═════ RECORDS ═════

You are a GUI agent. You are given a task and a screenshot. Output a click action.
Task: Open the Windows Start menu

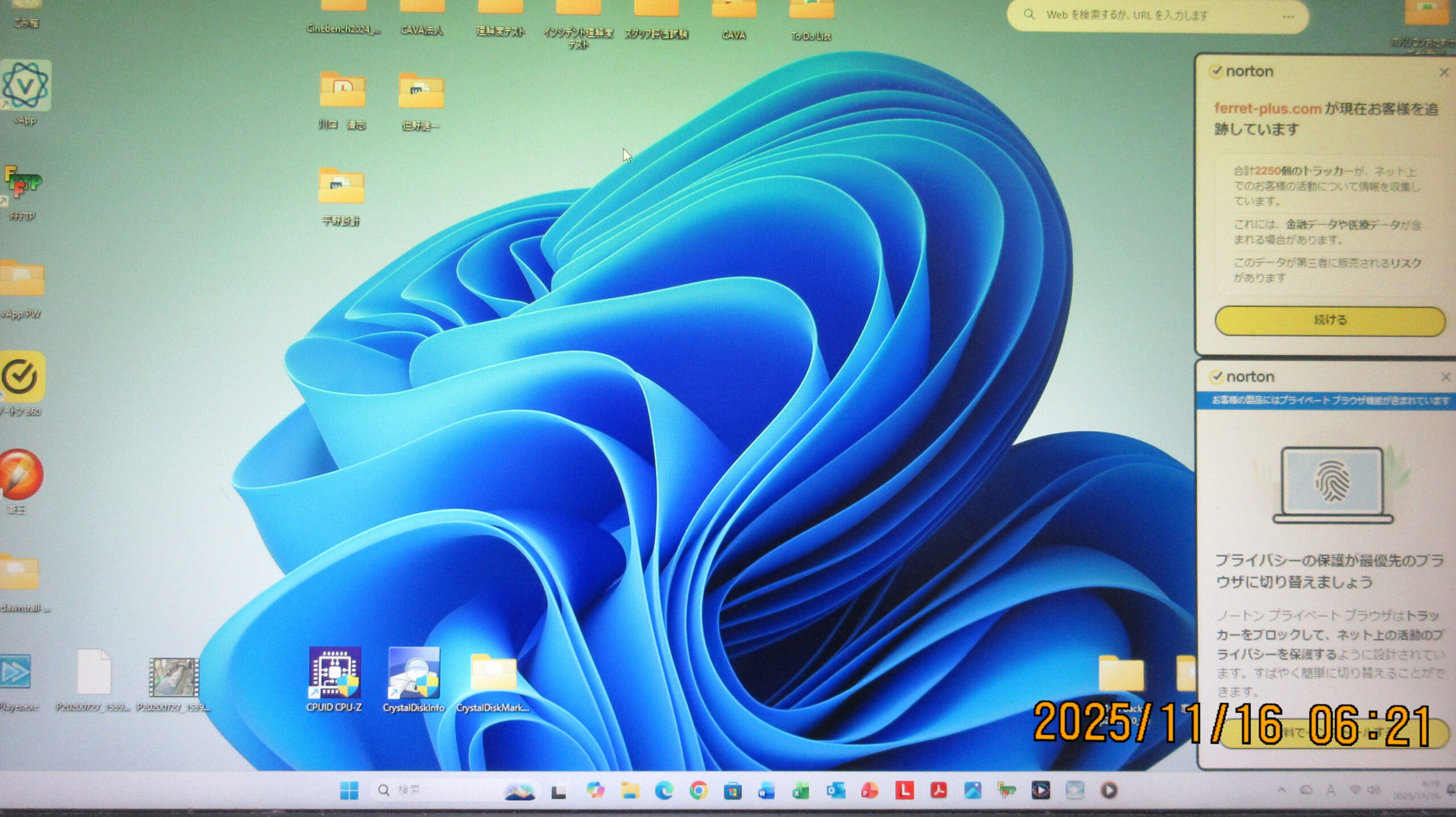[349, 790]
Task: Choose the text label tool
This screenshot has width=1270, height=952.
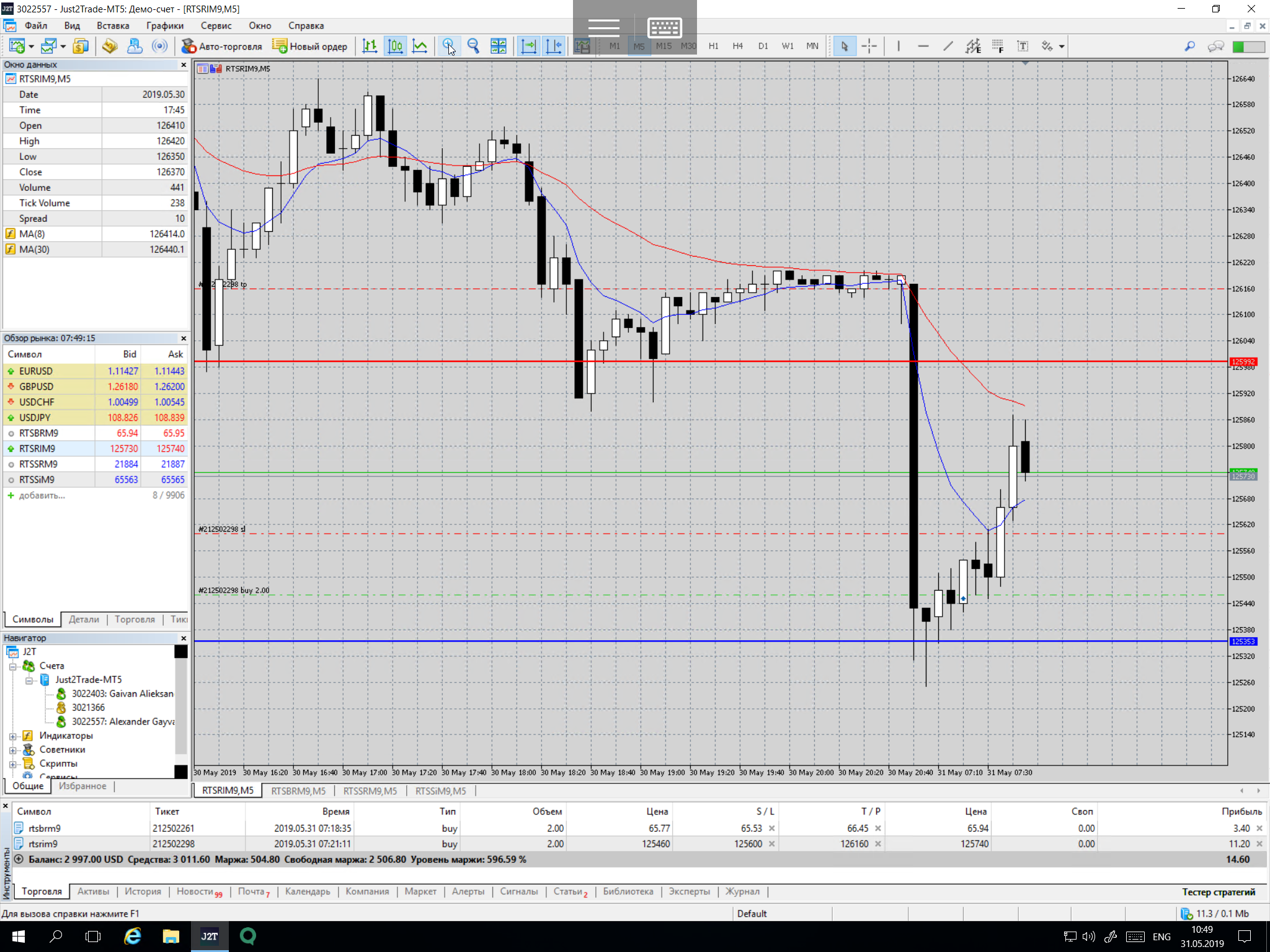Action: coord(1023,46)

═════

**WHAT YOU WILL DO**
Print out every entry above without changing a word, and leave out the pictures.

**EXPECTED ANSWER**
You are a GUI agent. You are given a task and a screenshot. Output a click action.
Task: Open the Windows Start menu

[349, 790]
Task: Choose the text label tool
This screenshot has width=1270, height=952.
Action: coord(1023,46)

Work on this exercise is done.